■ TUGAS TERTULIS 1 ■
Tentukan apakah setiap pernyataan berikut sesuai dengan teks tentang rintisan usaha di Dieng, lalu jawab ya atau tidak beserta kutipan persis dari teks yang menentukannya: (a) lahan di sekitar pemakaman tua itu luasnya sekitar 12 hektare; (b) tanah milik yayasan direncanakan sebagai tempat percontohan usaha baru; (c) menurut kutipan dalam teks, warga perlu diajari.
■ TUGAS TERTULIS 2 ■
Tuliskan lanjutan teks tentang rintisan usaha di Dieng, mulai setelah kalimat terakhirnya.
======== HALAMAN ========
Kesadaran dan pemahaman memang ada, namun belum tentu bisa memotivasi. “Warga sangat sadar, cuma untuk berpindah butuh bukti. Mereka tidak perlu diajari, karena yang dibutuhkan adalah bukti. Itulah yang bakal kita lakukan.”

baca juga : Pembuangan Lumpur dari Waduk Mrica ke Sungai Serayu Berdampak Luas, Ekosistem Rusak Parah

 

Proses pemerahan susu kambing. Foto : MBS Wanayasa

 

Menurut Imam, dirinya mendampingi sekelompok anak muda yang merintis untuk memberikan bukti jalan keluar dari bertani yang membahayakan lingkungan.

“Saya datang ke Dieng mendampingi anak muda yang berdialog dan kemudian memutuskan untuk merintis usaha. Lokasinya berada di sekitar pemakaman tua. Lahannya ada sekitar 12 hektare yang merupakan makam yang dikelola Yayasan Budi Mulya. Sebagian yang telah ada makamnya, tetap menjadi kepemilikan yayasan, kemudian ada yang digarap dengan menjadi tanah desa dan kepemilikan oleh Pemda,” katanya.

Imam mengatakan tanah Pemda itulah yang direncanakan sebagai tempat percontohan usaha baru berbeda dengan budi daya kentang.
======== CUPLIKAN DATA ========
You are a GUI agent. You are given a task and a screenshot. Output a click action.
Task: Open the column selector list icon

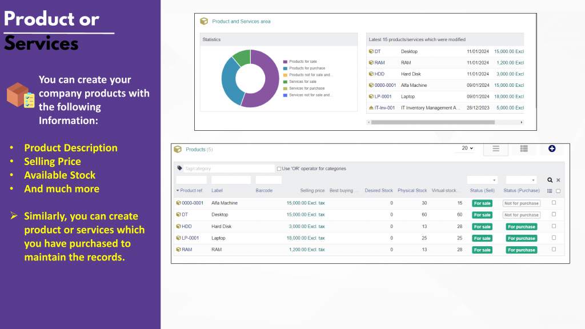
========
■ JAWABAN TERTULIS 1 ■
(a) Ya. "Lahannya ada sekitar 12 hektare yang merupakan makam yang dikelola Yayasan Budi Mulya."
(b) Tidak. "Imam mengatakan tanah Pemda itulah yang direncanakan sebagai tempat percontohan usaha baru berbeda dengan budi daya kentang."
(c) Tidak. "Mereka tidak perlu diajari, karena yang dibutuhkan adalah bukti."

■ JAWABAN TERTULIS 2 ■
“Nantinya di lokasi setempat diharapkan sebagai tempat budi daya kambing yang diperah susunya, pengolahan pakan, pembibitan tanaman. Bisa saja alpukat, kopi dan lainnya. Pengembangannya adalah pertanian organik yang mencegah erosi. Itu harus dilakukan pelan-pelan sambil menyiapkan off taker-nya,”paparnya.

Sosiolog UI itu menyatakan bahwa langkah tersebut membutuhkan kesabaran dan harus mendapat dukungan dari banyak pihak. Kebetulan saat sekarang sudah ada contoh yakni di Desa Wanayasa, Kecamatan Wanayasa, Banjarnegara. Di lokasi setempat sudah ada yang melaksanakan budi daya kambing perah yang dapat mendorong penanaman pohon keras. Di antaranya adalah kaliandra, indigofera, kelor, katuk dan lainnya.

Pohon tersebut ditanam untuk diambil daunnya untuk pakan ternak kambing. Kambing yang diambil susunya tidak membutuhkan waktu lama. “Saya juga akan bawa mereka ke Wanayasa dan Mrica,”kata Imam.

baca juga : Purwaceng “Viagra of Java” Hanya Hidup di Dieng. Benarkah?

 

Budi daya kambing perah yang dilakukan oleh MBS Wanayasa, Banjarnegara. Foto : MBS Wanayasa

 

Bagaimana budi daya kambing perah yang ada di Wanayasa? “Kami awalnya berikthiar untuk mendorong adalah unit usaha untuk pondok pesantren (ponpes) atau di sini adalah Muhammadiyah Boarding School (MBS). Agar tidak hanya mengandalkan dari sumbangan wali santri semata. Karena itulah, MBS mengembangkan enterpreneur. Pilihannya adalah budi daya kambing perah,”kata Direktur MBS Wanayasa Wahyudin.

Menurutnya, usaha tersebut juga sebagai bagian dari contoh supaya masyarakat di Wanayasa yang selama ini hanya membudidayakan sayuran dan kentang untuk dapat mulai berubah.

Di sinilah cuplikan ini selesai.